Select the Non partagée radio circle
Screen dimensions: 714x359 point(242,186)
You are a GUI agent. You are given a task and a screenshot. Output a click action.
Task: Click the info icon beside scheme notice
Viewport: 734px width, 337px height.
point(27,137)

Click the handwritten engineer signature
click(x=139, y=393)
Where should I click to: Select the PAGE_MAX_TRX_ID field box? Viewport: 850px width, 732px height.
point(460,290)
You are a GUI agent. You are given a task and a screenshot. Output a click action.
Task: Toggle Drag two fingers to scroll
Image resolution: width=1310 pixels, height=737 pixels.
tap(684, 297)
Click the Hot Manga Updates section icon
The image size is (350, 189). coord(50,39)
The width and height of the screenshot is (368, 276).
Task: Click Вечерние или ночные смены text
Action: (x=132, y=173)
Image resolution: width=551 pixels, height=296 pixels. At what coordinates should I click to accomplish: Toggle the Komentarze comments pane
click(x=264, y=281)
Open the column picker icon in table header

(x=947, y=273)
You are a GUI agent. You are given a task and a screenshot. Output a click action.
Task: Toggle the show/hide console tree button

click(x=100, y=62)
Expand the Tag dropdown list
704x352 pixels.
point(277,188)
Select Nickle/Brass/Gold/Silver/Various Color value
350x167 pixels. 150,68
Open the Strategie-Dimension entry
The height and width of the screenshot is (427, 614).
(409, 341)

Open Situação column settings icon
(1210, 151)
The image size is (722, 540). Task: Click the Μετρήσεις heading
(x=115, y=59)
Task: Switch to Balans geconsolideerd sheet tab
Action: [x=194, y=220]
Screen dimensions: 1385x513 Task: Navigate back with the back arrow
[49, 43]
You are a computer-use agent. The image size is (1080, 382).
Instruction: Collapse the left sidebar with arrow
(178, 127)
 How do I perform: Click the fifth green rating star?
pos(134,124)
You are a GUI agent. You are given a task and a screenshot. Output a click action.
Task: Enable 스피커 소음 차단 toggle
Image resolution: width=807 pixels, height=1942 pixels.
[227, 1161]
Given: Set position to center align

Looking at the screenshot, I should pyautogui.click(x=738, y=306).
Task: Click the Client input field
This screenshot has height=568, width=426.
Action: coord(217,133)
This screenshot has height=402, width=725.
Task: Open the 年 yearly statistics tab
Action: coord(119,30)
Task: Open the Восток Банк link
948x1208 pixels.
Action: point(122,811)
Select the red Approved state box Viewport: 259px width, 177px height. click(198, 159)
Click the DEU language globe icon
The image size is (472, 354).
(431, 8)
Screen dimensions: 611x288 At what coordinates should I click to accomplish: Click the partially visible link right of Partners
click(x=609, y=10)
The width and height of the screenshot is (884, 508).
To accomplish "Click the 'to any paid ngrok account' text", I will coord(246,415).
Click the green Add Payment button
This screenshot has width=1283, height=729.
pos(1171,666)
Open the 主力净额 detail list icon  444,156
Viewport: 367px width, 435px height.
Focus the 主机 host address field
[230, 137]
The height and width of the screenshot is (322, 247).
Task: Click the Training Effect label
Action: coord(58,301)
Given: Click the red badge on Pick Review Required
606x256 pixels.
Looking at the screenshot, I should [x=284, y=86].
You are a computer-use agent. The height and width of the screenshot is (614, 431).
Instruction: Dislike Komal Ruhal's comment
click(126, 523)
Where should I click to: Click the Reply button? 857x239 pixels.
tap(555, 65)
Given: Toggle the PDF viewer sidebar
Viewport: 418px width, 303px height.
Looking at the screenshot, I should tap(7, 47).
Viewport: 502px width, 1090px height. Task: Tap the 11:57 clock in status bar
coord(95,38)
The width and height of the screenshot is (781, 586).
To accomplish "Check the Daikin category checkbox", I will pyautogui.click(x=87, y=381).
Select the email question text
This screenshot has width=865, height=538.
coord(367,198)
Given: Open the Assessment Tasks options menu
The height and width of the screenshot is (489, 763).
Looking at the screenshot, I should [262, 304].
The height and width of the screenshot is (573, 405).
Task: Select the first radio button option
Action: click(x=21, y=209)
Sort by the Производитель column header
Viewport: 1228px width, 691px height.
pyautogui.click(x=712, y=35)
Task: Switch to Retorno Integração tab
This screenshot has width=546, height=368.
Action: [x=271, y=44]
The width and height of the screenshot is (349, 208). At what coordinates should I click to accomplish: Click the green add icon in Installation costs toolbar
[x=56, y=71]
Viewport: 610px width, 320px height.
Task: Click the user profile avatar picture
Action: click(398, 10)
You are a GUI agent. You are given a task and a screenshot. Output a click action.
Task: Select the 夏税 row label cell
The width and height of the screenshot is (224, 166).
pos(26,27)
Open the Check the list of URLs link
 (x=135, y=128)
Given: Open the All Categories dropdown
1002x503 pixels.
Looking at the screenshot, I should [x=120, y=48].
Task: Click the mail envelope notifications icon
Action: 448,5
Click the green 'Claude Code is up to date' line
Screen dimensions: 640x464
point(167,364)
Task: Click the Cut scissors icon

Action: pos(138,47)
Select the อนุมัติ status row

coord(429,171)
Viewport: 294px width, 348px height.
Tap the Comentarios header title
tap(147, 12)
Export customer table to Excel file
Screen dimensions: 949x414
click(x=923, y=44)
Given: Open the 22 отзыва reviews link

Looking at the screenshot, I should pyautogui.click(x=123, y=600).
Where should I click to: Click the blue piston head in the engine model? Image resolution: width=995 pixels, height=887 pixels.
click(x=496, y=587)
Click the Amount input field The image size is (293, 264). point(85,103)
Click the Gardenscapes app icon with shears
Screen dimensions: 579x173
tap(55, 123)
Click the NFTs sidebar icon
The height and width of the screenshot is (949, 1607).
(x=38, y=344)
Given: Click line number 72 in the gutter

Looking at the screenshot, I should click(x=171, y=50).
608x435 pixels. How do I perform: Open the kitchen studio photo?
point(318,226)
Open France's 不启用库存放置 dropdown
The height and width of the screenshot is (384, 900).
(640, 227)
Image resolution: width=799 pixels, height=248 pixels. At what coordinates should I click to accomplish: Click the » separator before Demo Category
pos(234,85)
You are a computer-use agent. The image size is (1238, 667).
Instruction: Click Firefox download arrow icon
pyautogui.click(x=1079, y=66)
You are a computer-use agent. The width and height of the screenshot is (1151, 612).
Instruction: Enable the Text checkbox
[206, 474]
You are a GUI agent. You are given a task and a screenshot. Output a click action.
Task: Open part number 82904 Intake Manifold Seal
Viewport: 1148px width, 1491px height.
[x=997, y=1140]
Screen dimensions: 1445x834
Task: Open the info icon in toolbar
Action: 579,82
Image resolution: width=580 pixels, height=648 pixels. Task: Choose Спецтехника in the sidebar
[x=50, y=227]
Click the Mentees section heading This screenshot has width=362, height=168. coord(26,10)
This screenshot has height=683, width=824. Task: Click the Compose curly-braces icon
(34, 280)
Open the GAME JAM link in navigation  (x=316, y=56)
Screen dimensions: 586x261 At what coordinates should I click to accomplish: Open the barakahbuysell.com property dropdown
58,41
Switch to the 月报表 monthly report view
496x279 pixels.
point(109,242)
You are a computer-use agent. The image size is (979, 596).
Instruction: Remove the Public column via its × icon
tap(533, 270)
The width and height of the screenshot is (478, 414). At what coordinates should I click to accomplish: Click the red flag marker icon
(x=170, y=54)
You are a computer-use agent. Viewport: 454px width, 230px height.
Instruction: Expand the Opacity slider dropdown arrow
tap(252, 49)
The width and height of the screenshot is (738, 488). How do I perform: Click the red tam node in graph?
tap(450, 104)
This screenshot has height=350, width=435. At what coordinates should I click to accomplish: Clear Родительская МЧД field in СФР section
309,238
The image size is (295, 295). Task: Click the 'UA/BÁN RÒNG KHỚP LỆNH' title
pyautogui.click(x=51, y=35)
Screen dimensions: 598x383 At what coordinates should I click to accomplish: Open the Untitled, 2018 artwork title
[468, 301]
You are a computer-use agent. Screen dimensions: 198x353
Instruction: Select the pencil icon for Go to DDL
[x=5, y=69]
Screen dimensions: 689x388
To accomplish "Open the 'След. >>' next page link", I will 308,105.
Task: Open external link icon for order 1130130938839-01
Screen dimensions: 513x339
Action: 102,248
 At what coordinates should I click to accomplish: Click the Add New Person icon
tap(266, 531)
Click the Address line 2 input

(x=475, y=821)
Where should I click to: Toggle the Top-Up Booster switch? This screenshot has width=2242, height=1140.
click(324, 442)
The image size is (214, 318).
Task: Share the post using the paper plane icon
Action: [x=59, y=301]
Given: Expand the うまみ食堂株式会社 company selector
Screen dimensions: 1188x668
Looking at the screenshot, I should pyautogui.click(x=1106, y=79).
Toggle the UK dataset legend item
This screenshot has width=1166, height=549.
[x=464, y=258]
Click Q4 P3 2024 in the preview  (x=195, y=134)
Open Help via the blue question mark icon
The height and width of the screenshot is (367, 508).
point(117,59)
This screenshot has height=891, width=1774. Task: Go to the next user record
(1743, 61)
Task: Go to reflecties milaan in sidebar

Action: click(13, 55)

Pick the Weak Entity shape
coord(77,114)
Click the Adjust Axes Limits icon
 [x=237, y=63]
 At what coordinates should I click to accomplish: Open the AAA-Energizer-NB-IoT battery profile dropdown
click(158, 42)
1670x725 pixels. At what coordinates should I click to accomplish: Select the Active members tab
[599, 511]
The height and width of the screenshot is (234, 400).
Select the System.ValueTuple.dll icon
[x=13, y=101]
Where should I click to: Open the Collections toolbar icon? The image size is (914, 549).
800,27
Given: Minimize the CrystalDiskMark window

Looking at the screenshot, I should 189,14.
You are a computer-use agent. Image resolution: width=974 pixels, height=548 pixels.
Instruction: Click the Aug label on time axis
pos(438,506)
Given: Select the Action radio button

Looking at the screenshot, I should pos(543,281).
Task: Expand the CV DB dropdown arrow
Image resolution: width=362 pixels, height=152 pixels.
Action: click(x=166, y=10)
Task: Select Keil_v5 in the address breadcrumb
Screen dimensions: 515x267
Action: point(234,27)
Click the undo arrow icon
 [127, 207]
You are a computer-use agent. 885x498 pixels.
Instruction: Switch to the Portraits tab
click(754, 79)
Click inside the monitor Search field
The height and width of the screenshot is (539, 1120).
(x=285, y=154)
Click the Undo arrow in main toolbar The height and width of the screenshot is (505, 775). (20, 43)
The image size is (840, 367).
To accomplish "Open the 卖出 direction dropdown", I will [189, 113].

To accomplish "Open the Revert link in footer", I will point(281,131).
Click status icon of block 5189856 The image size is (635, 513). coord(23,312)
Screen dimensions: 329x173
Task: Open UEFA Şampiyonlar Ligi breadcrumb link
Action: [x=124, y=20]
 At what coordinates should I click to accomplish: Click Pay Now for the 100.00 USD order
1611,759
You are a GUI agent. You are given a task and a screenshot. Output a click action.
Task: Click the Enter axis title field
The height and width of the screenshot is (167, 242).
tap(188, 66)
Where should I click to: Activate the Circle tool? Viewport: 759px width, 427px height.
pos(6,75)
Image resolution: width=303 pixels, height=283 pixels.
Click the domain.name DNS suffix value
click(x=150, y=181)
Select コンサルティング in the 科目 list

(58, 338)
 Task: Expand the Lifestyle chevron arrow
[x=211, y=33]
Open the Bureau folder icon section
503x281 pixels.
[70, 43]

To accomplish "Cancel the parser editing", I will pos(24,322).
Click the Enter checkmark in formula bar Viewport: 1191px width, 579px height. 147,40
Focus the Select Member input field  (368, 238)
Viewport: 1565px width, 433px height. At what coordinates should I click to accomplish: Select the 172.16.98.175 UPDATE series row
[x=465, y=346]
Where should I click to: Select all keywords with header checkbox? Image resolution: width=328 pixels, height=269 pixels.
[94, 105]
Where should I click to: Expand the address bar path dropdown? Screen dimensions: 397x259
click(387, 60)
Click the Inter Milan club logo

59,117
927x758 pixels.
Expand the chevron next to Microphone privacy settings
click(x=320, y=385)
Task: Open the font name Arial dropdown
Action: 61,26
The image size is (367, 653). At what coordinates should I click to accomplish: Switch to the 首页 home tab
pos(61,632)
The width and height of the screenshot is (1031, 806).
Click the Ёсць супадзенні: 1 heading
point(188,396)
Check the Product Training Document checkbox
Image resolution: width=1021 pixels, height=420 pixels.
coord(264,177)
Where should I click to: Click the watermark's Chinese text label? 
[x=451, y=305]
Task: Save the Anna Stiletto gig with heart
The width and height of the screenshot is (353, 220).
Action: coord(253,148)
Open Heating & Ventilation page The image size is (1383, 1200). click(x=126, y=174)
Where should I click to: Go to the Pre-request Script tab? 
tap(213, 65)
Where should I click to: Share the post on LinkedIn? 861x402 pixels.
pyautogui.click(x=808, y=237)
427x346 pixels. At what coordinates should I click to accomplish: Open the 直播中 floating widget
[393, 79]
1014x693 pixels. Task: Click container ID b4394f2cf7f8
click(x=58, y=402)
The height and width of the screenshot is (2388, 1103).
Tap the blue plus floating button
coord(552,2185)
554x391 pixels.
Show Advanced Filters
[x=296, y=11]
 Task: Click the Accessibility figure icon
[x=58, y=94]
+ + + +
_Exercise directions_
Begin with the line that contains "The height and width of the screenshot is (2388, 1103).". Repeat it and every line after it through the end of the listing, exactly, and print nothing more.

_Result_
The height and width of the screenshot is (2388, 1103).
Tap the blue plus floating button
coord(552,2185)
554x391 pixels.
Show Advanced Filters
[x=296, y=11]
 Task: Click the Accessibility figure icon
[x=58, y=94]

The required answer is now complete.